But that complexity is a problem when AI models need to work in real-time in a pair of headphones with limited computing power and battery life. To meet such constraints, the neural networks needed to be small and energy efficient. So the team used an AI compression technique called knowledge distillation. This meant taking a huge AI model that had been trained on millions of voices (the “teacher”) and having it train a much smaller model (the “student”) to imitate its behavior and performance to the same standard.
The student was then taught to extract the vocal patterns of specific voices from the surrounding noise captured by microphones attached to a pair of commercially available noise-canceling headphones.

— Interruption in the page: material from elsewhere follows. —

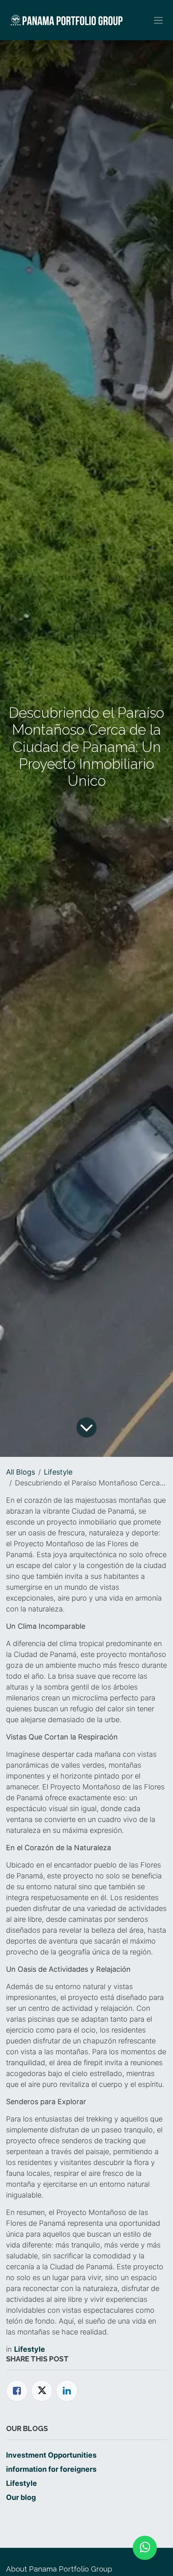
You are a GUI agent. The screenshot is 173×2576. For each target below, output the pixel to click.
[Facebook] (17, 2391)
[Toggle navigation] (158, 20)
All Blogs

The Target Speech Hearing system is activated by the wearer holding down a button on their headphones for several seconds while facing the person they want to focus on as they speak. During this “enrolment” process, the system captures an audio sample from both headphones and uses this recording to extract the speaker’s vocal characteristics, even when there are other speakers and noises in the vicinity.
These characteristics are fed into a second neural network running on a microcontroller computer connected to the headphones via USB cable. This network runs continuously, keeping the chosen voice separate from those of other people and playing it back to the listener. Once the system has locked onto a speaker, it keeps prioritizing their voice, even if the wearer turns away from them. The more training data the system gains by focusing on a speaker’s voice, the better its ability to isolate it becomes.
For now, the system is only able to successfully enroll a targeted speaker if theirs is the only loud voice present, but the team aims to make it work even when the loudest voice in a particular direction is not the target speaker.
Singling out a single voice in a loud environment is very tough, says Sefik Emre Eskimez, a senior researcher at Microsoft who works on speech and AI, who did not work on the research. “I know that companies want to do this,” he says. “If they can achieve it, it opens up lots of applications, particularly in a meeting scenario.”
While speech separation research tends to be more theoretical than practical, this work has clear real-world applications, says Samuele Cornell, a researcher at Carnegie Mellon University’s Language Technologies Institute, who did not work on the research. “I think it’s a step in the right direction,” Cornell says.“It’s a breath of fresh air.”